Hannon[1] a appelé l'attention des praticiens sur l'efficacité de l'huile essentielle d'écorce d'orange amère dans certains cas de névroses gastro-intestinales. Il rapporte l'histoire de cinq malades chez lesquels cette essence lui a rendu un très-grand service. A la dose de 6 à 8 gouttes par jour, en deux fois, et à deux heures d'intervalle dans la matinée, sur du sucre, elle agit comme stomachique et n'entraîne aucune incommodité. (Il n'en est plus dé même à une dose plus élevée ; elle irrite fortement l'estomac et amène dans l'organisme des troubles variés décrits par Imbert-Goubeyre[2], et consistant principalement en éruptions de diverse nature, et en phénomènes nerveux, tels que céphalalgie, névralgie faciale, bourdonnements d'oreille, oppression thoracique, gastralgies, pandiculations, agitations, insomnie et même des convulsions épileptiformes.)
Le suc d'orange douce délayé dans l'eau (orangeade) est tempérant ; il est journellement employé dans les fièvres inflammatoires, bilieuses, typhoïdes : dans les phlegmasies, la dysenterie, la péritonite, la néphrite, la blennorrhagie, les irritations gastriques et génito-urinaires, les dispositions scorbutiques et le scorbut, en un mot, dans toutes les affections aiguës ou chroniques dans lesquelles convient la limonade faite avec le suc de citron, mais il est plus doux et plus délayant que ce dernier. Le sirop de suc d'orange se donne dans les mêmes cas que l'orangeade.

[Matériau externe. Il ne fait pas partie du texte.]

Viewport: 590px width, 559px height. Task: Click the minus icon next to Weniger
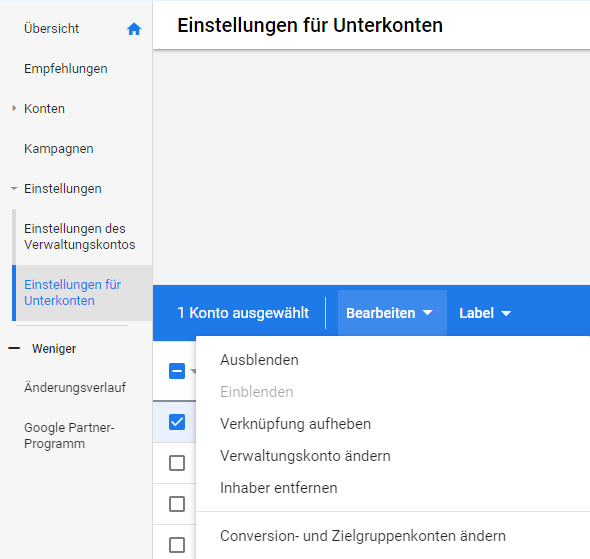[x=14, y=349]
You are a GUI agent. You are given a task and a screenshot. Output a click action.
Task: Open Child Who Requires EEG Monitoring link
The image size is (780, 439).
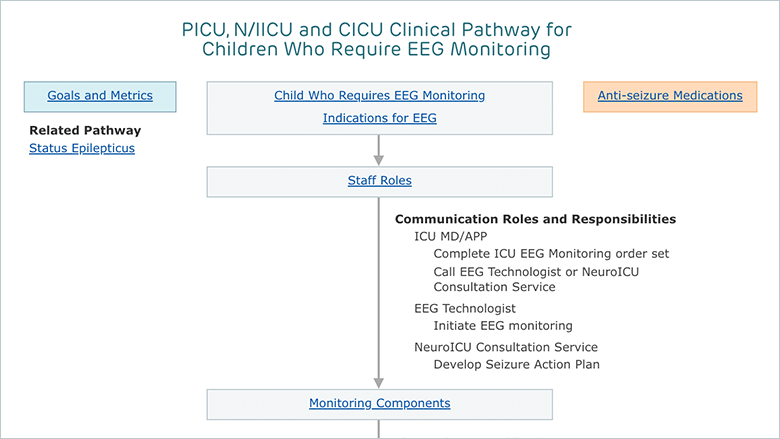pyautogui.click(x=380, y=95)
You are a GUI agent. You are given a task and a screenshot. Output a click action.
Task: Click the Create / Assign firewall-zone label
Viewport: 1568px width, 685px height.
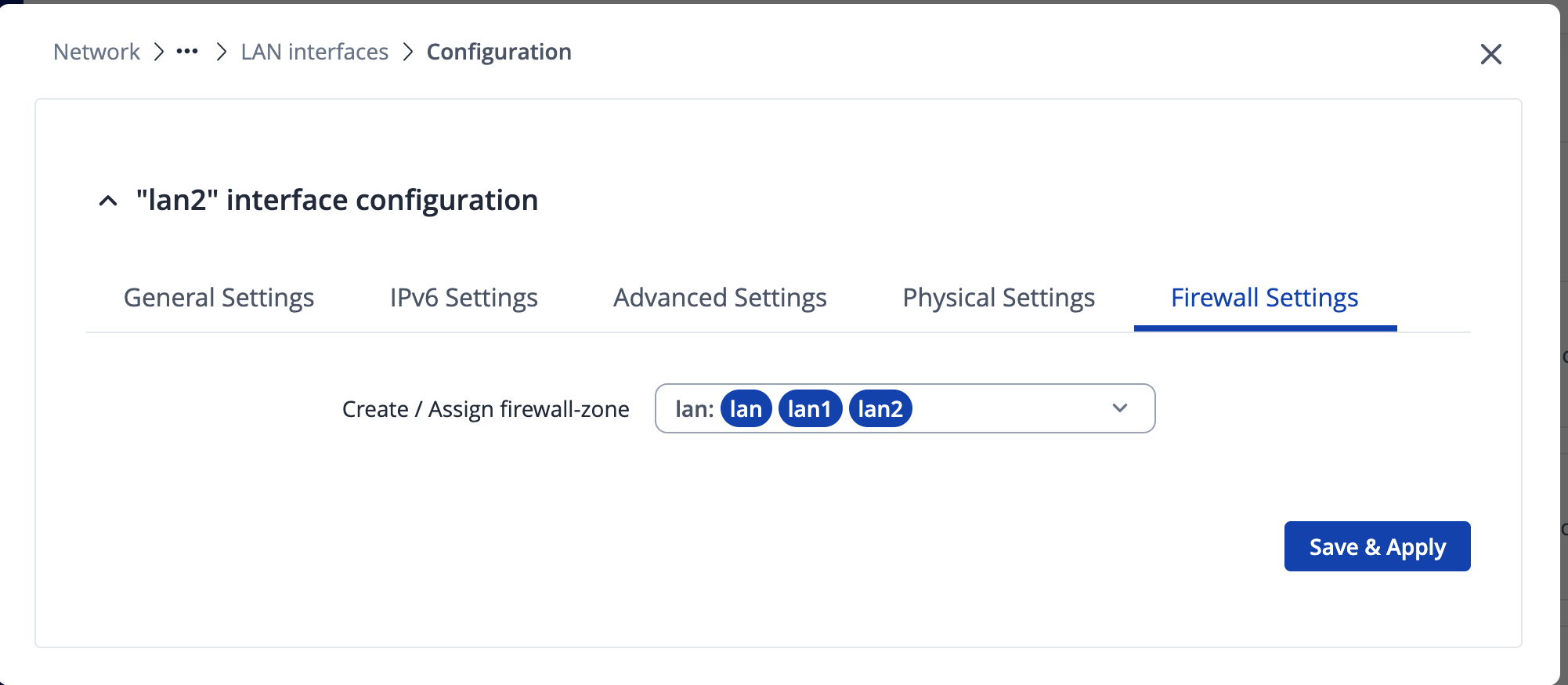tap(486, 409)
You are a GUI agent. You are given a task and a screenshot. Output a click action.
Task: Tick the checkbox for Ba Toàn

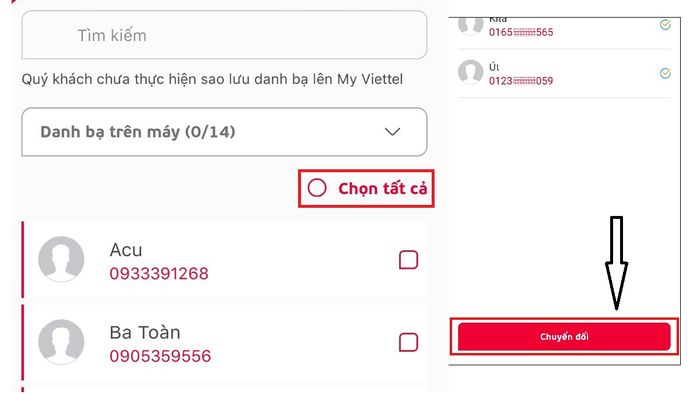tap(408, 343)
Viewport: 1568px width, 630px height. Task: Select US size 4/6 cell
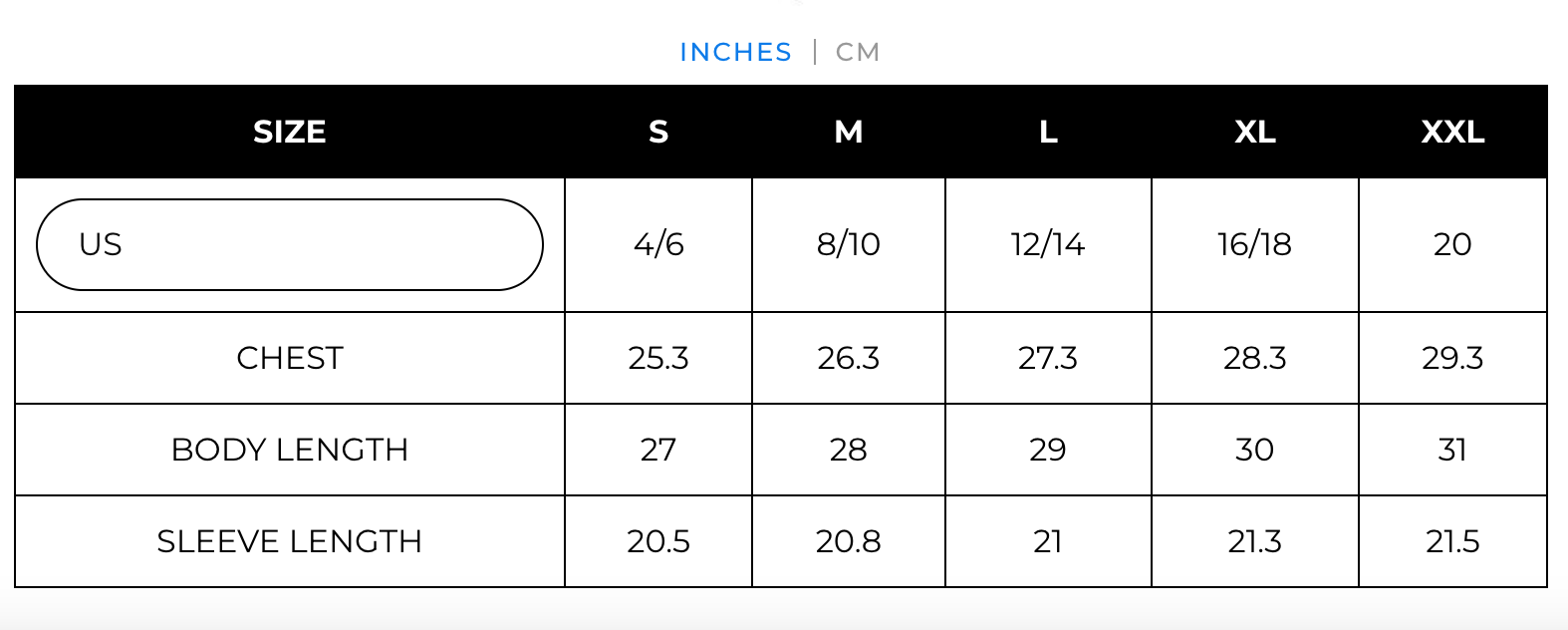(658, 244)
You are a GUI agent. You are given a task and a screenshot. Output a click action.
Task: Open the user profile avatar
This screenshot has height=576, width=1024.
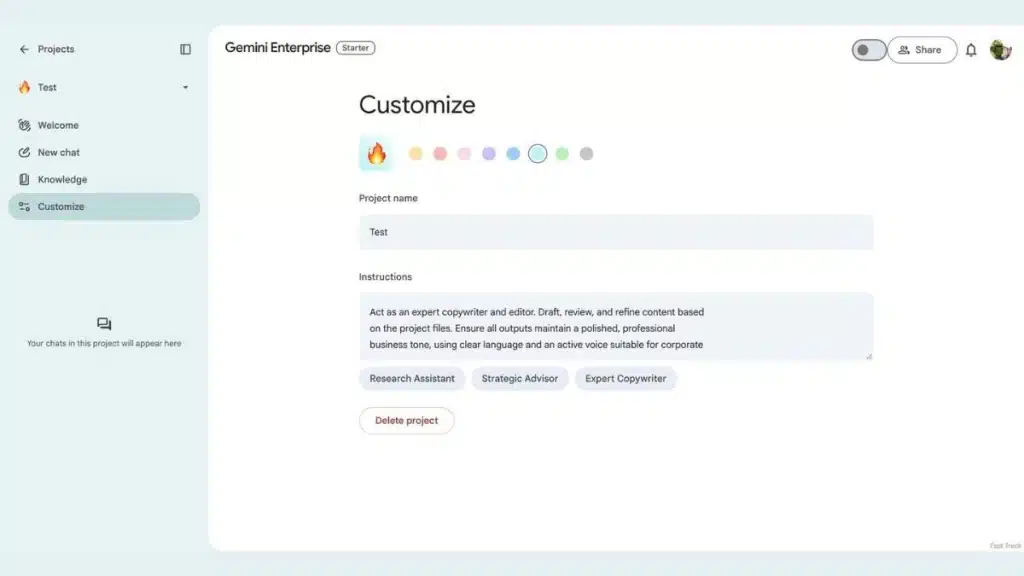[x=1000, y=50]
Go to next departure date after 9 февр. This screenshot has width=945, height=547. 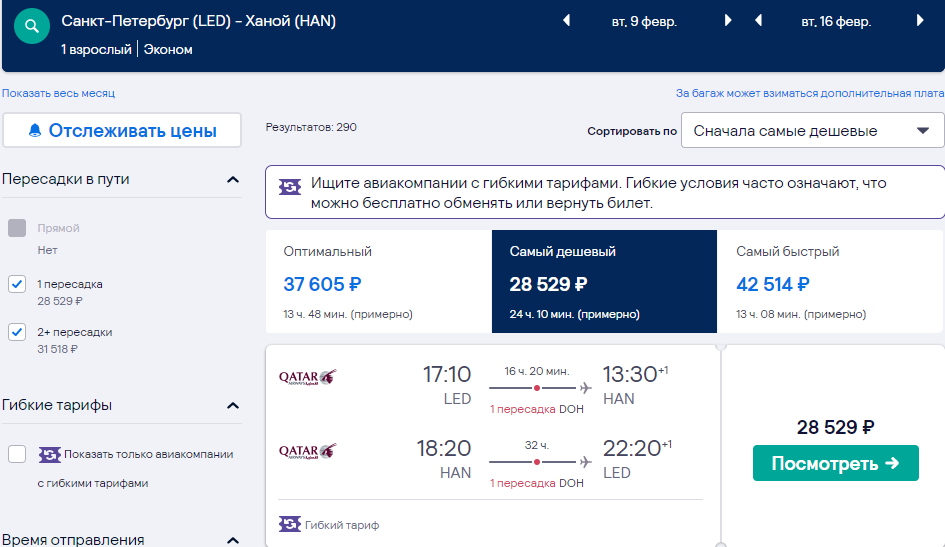coord(727,21)
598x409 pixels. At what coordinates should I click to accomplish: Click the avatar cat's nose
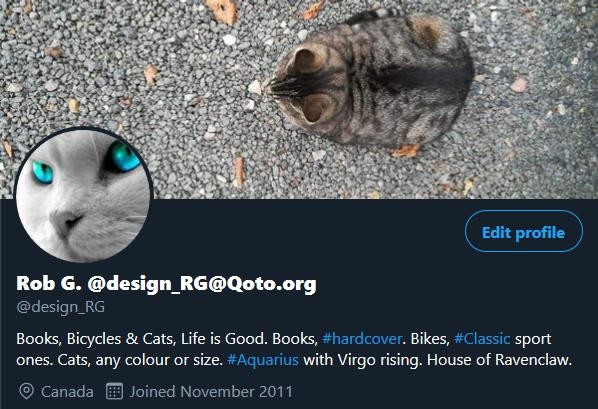67,222
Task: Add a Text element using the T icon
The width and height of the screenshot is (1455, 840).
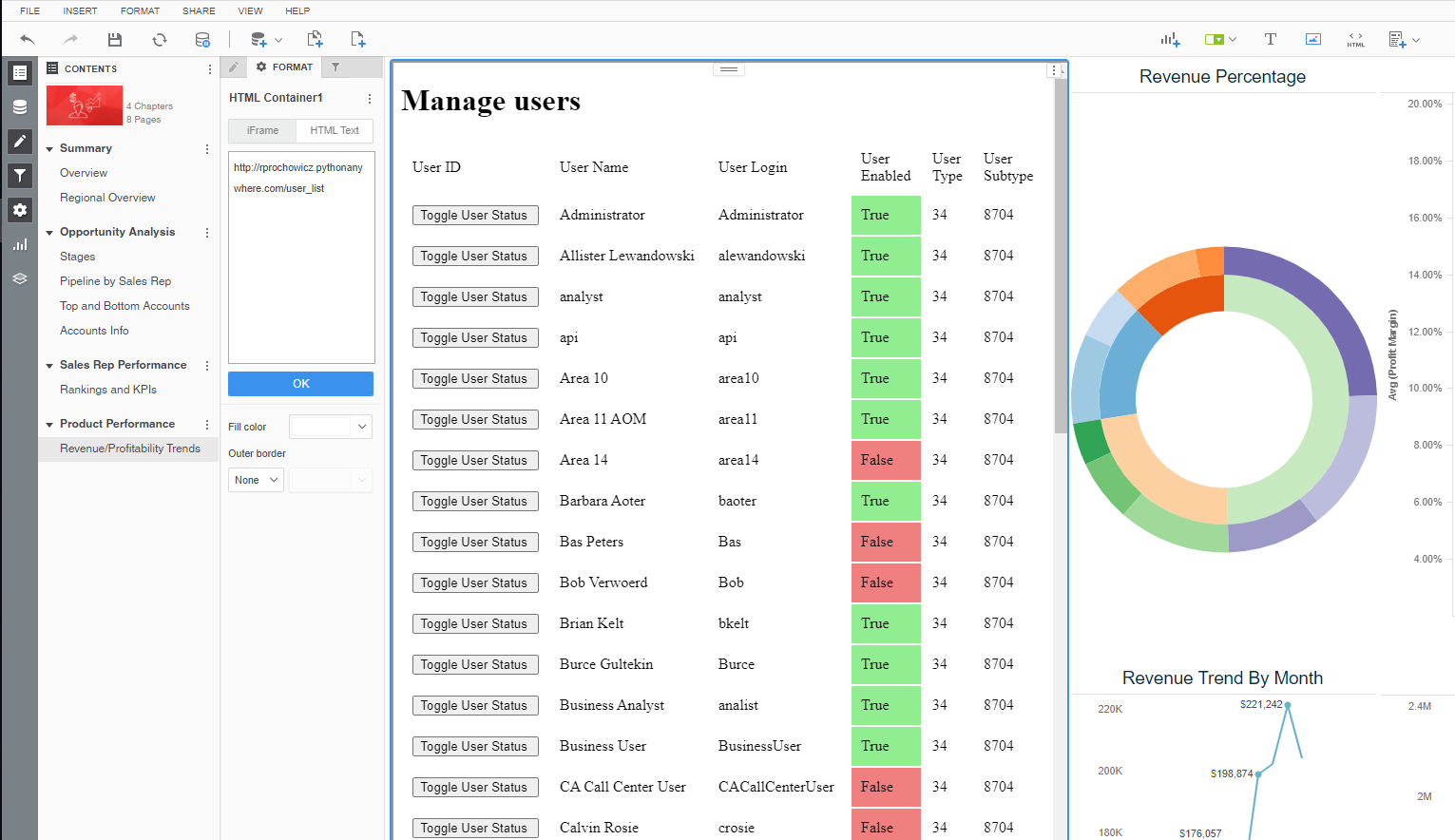Action: tap(1270, 39)
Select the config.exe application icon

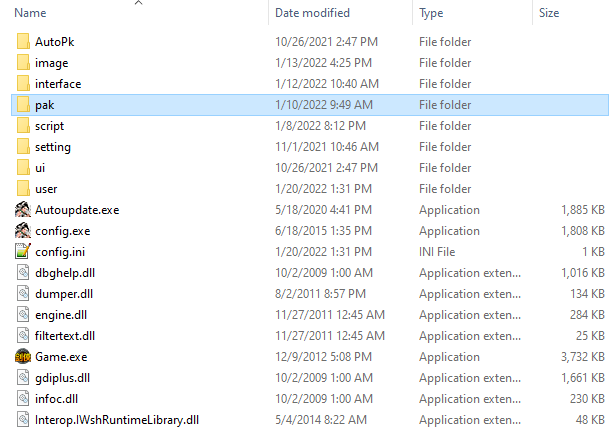point(24,231)
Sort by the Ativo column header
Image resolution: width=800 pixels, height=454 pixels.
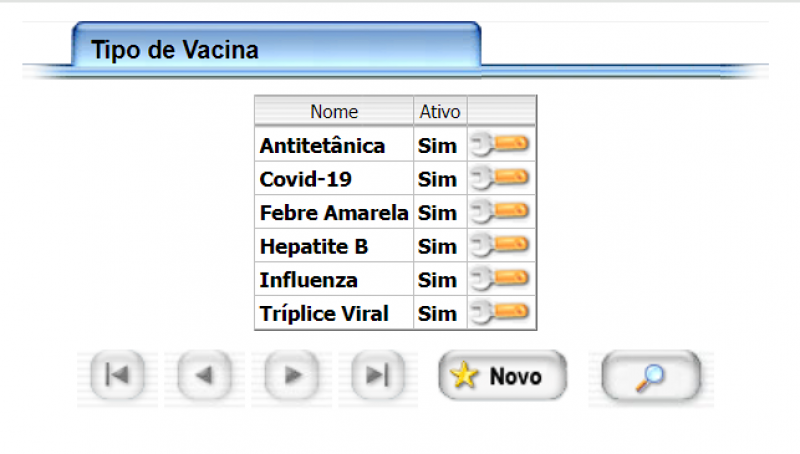click(x=439, y=111)
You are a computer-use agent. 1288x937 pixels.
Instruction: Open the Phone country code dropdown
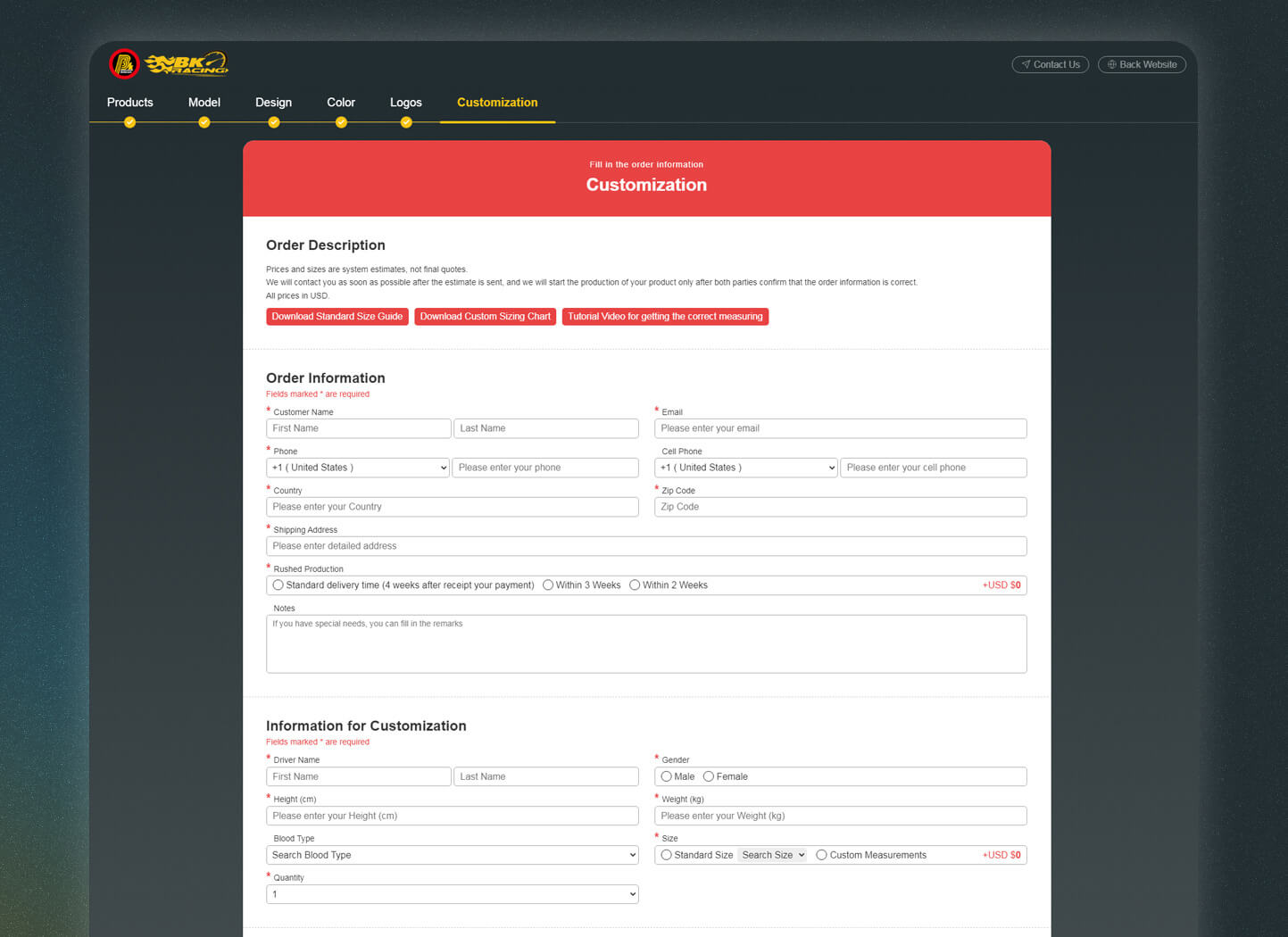358,468
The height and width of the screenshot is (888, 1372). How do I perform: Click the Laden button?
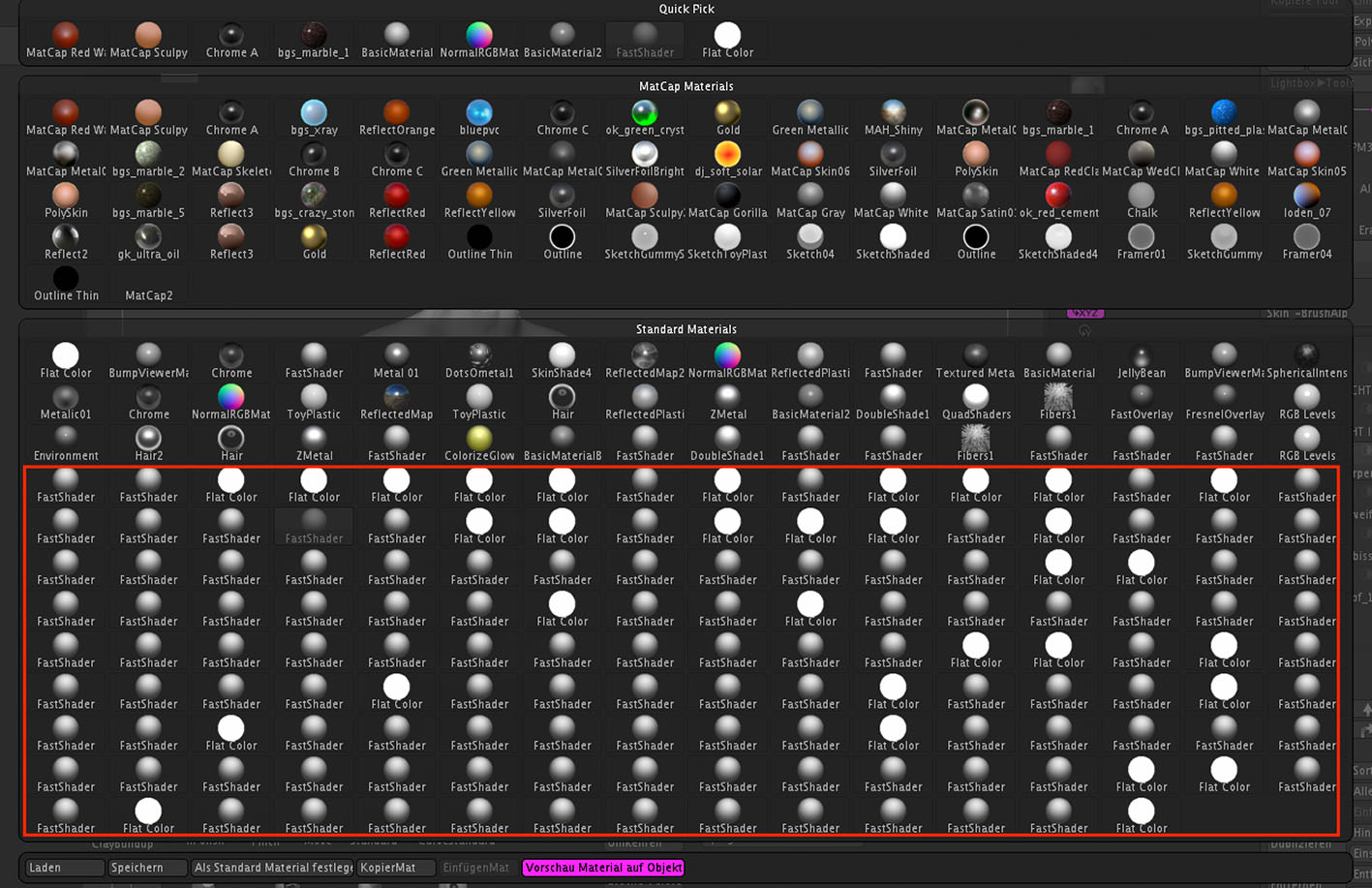click(64, 868)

(Le suc, à la fois amer et acide, de la bigarade convient aussi en orangeade, mais surtout dans les cas où il y a atonie, dans les affections scorbutiques, par exemple.)
Wright[3], applique avec un grand succès la pulpe cuite d'orange en guise de cataplasme sur les ulcères fétides. La partie blanche de l'orange a été conseillée dans la dysurie (in Ferrein).
L'usage des plus petites orangettes en guise de pois à cautère présente un avantage sur celui des pois formés avec la racine d'iris ; ceux-ci se gonflant dans le sens des fibres de la racine y deviennent difformes ; les pois d'orange, au contraire, conservent leur forme ronde en se gonflant autant que les autres, sans produire les douleurs résultant de la compression causée par les changements de forme du trou.